What the exercise asks: Repeat, please, exactly the lines from the one that has "The height and" through the end of the records below, with pictures dropped.

Data provided:
____________

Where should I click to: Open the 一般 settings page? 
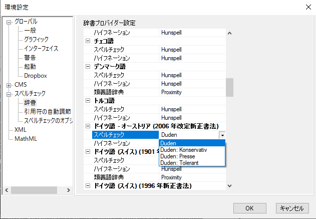tap(30, 31)
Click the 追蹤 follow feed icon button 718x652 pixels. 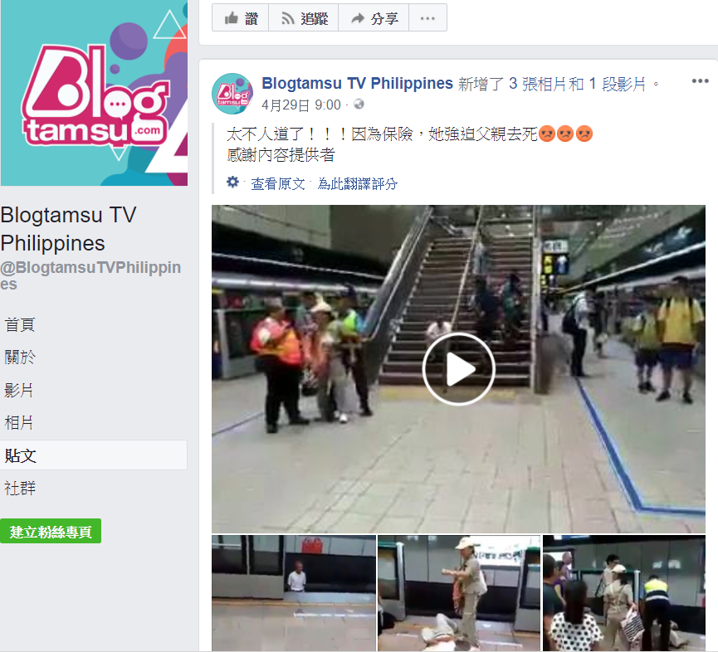[304, 18]
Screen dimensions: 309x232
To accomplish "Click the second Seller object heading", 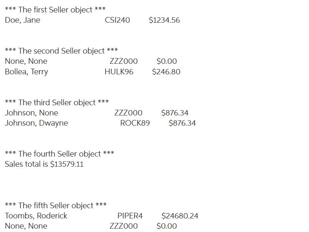I will tap(61, 51).
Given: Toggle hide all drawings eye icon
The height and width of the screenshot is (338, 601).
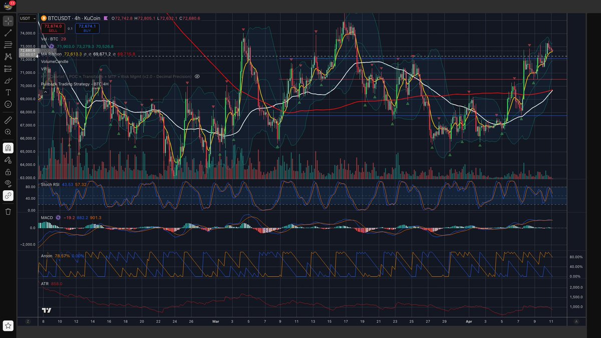Looking at the screenshot, I should pyautogui.click(x=8, y=183).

____________

Solution below:
The height and width of the screenshot is (338, 601).
Looking at the screenshot, I should pyautogui.click(x=8, y=183).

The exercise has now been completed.